Collected data:
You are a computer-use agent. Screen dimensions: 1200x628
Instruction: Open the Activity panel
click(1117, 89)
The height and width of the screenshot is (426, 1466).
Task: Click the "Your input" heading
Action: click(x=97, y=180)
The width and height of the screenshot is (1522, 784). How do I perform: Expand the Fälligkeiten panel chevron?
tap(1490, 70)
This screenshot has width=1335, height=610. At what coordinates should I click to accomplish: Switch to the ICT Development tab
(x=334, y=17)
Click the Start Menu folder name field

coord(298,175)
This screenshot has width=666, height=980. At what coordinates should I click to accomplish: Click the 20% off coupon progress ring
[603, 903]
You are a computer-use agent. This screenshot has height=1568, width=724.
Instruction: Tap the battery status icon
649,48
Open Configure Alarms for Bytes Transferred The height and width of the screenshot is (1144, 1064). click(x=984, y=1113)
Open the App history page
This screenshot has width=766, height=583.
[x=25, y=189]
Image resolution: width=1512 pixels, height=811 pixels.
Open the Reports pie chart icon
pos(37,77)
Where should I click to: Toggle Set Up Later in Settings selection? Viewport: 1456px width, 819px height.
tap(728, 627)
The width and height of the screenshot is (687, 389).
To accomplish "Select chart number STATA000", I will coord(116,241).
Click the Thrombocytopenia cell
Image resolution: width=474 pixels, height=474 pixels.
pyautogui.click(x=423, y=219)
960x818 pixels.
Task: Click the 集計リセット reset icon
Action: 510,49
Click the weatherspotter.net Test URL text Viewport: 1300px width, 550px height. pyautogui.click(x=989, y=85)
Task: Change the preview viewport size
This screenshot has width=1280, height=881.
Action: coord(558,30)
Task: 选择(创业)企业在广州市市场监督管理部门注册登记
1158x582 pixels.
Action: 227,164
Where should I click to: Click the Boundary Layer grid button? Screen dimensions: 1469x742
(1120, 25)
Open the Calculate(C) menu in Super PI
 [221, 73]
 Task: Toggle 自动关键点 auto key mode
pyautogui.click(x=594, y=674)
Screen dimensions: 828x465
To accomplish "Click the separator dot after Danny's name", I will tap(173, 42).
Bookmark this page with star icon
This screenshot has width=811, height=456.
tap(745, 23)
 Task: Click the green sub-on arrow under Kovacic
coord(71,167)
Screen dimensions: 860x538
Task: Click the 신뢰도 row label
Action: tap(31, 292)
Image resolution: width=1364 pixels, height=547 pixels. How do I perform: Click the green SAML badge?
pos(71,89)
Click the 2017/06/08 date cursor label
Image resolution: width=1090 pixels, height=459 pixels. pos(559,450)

_Work task:_ Exact retyping is required: the line with "This screenshot has width=1280, height=881." through the end of the data, both ends included, and no other line.

_Worked solution:_
This screenshot has width=1280, height=881.
Action: coord(558,30)
Task: 选择(创业)企业在广州市市场监督管理部门注册登记
1158x582 pixels.
Action: 227,164
Where should I click to: Click the Boundary Layer grid button? Screen dimensions: 1469x742
(1120, 25)
Open the Calculate(C) menu in Super PI
 [221, 73]
 Task: Toggle 自动关键点 auto key mode
pyautogui.click(x=594, y=674)
Screen dimensions: 828x465
To accomplish "Click the separator dot after Danny's name", I will tap(173, 42).
Bookmark this page with star icon
This screenshot has width=811, height=456.
tap(745, 23)
 Task: Click the green sub-on arrow under Kovacic
coord(71,167)
Screen dimensions: 860x538
Task: Click the 신뢰도 row label
Action: tap(31, 292)
Image resolution: width=1364 pixels, height=547 pixels. How do I perform: Click the green SAML badge?
pos(71,89)
Click the 2017/06/08 date cursor label
Image resolution: width=1090 pixels, height=459 pixels. pos(559,450)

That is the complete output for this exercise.